= EXTRAIT DU DOCUMENT =
:::
Au milieu des ruines, l’économie se relève tant bien que mal. Le taux de croissance a été de + 2,9 % en 2009. Cette année, le gouvernement redoute – 8,5 %. Tout le système socio-­économique est affecté, mais les services sont les plus touchés. Tablant sur un boom de la construction, les autorités s’attendent pourtant à une relance spectaculaire (+ 10,2 %) dès 2011.

Si les administrations et les universités ne rouvrent que timidement, les plus grosses entreprises ont recommencé de travailler dès le lendemain du séisme, de même que les stations-service et les principales banques. Grand créateur d’emplois, le petit commerce est lui aussi reparti, même si, comme l’explique André Siohan, bénévole à la ­Pastorale universitaire de Port-au-Prince, il souffre d’un « accès insuffisant au crédit ». En revanche, le marché noir décolle. « Dans les camps, il est fréquent de trouver sur les marchés des produits – nourriture, ­médicaments ou savon – fournis gratuitement par les ONG. Certains font même des stocks en prévision d’une future pénurie », regrette Joseph Maxi Gracia.

Dans ce pays où, avant la tragédie, 70 % de la population était au chômage, chacun a sa technique de survie. Heureusement, « le projet Cash for Work fonctionne bien », juge Israël Jacky Cantave, journaliste à Radio Caraïbes. Devenu essentiel à la survie de la population, il consiste en des travaux de déblayage des quartiers, de construction d’infrastructures temporaires et d’accompagnement des distributions. Chaque employé reçoit 180 gourdes (entre 4 et 5 euros) par jour, pour une période maximale de quinze jours de travail. Selon Ban Ki-moon, le secrétaire général des Nations unies, ce système a permis de créer 85 000 emplois depuis trois mois. Le Pnud espère porter ce chiffre à 400 000 d’ici à la fin de l’année. Ne reste plus qu’à passer à la création d’emplois pérennes.

Aide : et les citoyens dans tout ça ?

Passer de l’urgence à la reconstruction n’a rien d’une sinécure. L’abondance de l’aide alimentaire – et sa distribution non planifiée – pose aujourd’hui problème. Il y a eu un véritable débarquement d’organisations diverses, mais pas de plan global.
:::
= CONSIGNE 1 =
Recopiez le passage du texte sur l'économie après le séisme, depuis « Passer de l’urgence » jusqu'à « de plan global. » inclus.
= CONSIGNE 2 =
Reprenez le texte sur l'économie après le séisme et prolongez-le à partir de sa dernière phrase.
:::
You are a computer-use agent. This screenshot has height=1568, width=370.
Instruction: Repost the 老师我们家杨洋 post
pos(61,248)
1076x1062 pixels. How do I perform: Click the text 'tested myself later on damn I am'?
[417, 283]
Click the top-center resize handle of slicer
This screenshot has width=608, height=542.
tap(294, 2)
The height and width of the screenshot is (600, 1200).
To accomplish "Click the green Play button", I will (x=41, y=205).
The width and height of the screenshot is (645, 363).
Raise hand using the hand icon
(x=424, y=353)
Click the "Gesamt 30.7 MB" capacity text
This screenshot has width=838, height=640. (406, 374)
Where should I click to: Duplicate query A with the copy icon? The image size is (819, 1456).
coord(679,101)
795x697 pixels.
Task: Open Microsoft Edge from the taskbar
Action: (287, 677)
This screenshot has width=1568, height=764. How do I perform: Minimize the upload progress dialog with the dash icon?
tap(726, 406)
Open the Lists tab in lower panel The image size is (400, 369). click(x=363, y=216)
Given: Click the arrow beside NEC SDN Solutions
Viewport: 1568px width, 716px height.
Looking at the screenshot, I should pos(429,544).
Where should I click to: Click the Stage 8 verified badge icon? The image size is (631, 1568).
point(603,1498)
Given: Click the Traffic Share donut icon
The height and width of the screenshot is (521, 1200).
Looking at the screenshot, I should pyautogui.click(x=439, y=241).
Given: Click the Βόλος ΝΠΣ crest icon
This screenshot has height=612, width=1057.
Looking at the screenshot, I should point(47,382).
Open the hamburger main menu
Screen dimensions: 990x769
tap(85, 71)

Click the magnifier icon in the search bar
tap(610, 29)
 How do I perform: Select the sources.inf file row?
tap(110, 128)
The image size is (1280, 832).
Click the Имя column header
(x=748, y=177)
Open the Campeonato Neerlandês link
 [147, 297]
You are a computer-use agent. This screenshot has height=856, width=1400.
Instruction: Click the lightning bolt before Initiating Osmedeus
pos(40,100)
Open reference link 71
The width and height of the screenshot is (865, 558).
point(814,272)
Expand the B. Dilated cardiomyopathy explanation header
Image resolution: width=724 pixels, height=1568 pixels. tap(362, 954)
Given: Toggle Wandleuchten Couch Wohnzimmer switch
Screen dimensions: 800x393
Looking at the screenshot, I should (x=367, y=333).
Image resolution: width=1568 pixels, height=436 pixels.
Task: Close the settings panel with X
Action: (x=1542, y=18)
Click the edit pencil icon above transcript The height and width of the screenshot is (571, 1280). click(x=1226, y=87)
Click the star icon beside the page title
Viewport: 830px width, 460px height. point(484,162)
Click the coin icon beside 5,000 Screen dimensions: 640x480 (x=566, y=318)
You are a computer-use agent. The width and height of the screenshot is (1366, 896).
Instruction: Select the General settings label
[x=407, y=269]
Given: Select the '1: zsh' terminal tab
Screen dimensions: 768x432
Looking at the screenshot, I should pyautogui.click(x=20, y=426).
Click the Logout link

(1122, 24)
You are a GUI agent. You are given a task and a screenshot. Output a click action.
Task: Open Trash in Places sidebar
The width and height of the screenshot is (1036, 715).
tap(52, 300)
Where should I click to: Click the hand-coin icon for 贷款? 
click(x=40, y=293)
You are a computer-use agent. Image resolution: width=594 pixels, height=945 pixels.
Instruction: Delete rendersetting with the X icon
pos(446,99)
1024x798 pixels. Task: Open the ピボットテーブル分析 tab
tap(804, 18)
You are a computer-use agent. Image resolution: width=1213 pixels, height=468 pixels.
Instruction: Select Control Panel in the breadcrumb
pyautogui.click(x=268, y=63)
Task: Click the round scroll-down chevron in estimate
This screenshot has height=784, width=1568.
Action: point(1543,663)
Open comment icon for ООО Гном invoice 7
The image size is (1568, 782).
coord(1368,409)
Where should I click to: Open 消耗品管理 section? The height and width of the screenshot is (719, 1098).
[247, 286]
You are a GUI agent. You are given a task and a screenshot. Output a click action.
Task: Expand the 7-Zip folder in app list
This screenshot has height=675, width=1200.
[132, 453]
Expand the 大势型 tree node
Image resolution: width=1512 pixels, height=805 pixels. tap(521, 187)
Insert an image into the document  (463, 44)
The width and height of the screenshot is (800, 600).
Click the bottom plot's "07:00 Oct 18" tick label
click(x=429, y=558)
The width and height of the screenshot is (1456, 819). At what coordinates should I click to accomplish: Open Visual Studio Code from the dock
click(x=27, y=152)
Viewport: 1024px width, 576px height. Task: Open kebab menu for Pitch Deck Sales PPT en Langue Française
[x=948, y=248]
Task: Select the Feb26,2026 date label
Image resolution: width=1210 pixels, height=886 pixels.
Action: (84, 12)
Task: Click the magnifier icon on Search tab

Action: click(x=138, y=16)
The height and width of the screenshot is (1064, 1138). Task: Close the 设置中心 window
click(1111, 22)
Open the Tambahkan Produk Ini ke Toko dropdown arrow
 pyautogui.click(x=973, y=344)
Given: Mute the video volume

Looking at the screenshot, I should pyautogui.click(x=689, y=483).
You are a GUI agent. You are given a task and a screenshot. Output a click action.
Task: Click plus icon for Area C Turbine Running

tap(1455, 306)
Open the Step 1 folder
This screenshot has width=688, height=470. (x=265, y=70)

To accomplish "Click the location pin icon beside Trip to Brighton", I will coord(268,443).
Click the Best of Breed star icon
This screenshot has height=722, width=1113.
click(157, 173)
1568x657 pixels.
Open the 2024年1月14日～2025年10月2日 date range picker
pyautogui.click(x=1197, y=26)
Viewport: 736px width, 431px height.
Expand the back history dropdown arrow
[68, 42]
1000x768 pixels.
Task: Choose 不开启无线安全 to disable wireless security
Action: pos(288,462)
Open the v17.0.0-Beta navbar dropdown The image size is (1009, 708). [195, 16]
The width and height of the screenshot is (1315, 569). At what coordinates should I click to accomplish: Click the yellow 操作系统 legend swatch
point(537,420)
:::
= RÉSULTAT ATTENDU 1 =
Passer de l’urgence à la reconstruction n’a rien d’une sinécure. L’abondance de l’aide alimentaire – et sa distribution non planifiée – pose aujourd’hui problème. Il y a eu un véritable débarquement d’organisations diverses, mais pas de plan global.

= RÉSULTAT ATTENDU 2 =
Le gouvernement n’est pas seul responsable. Des ONG auraient refusé tout contact avec les autorités locales et n’auraient tenu aucun compte des structures communautaires sur place. La société civile est ainsi la grande oubliée du plan de reconstruction. « L’organisation des secours a suscité de la frustration. Beaucoup sont restés spectateurs, ou mendiants, dans une longue file d’attente afin de recevoir l’aide alimentaire », déplore André Siohan. Plusieurs organisations haïtiennes s’en sont plaintes.

Autre écueil : la distribution alimentaire n’a, à ce jour, pas tenu compte de la production locale. Alors que le secteur agricole (25 % du PIB) a été le moins touché par le séisme (5,2 % de croissance en 2009, sans doute 4,8 % cette année), René Préval ne cache pas ses craintes : « Si on continue d’envoyer de l’extérieur de la nourriture et de l’eau, cette aide va finir par concurrencer la production nationale. » Un plan de relance de la production agricole a été présenté le mois dernier par l’Organisation des Nations unies pour l’alimentation et l’agriculture (FAO). Joanas Gué, le ministre de l’Agriculture, a d’ores et déjà annoncé que l’aide alimentaire devra nécessairement passer par l’achat d’engrais et de plants produits par les agriculteurs locaux. Le renforcement du secteur agricole a d’ailleurs été intégré dans le projet de reconstruction présenté à la conférence de New York. Selon ce programme, 460 millions d’euros seront nécessaires pour, entre autres, distribuer des semences et soutenir la production locale. « Reconstruire Haïti sans les Haïtiens ne pourrait qu’aboutir à une catastrophe », estime Joseph Maxi Gracia.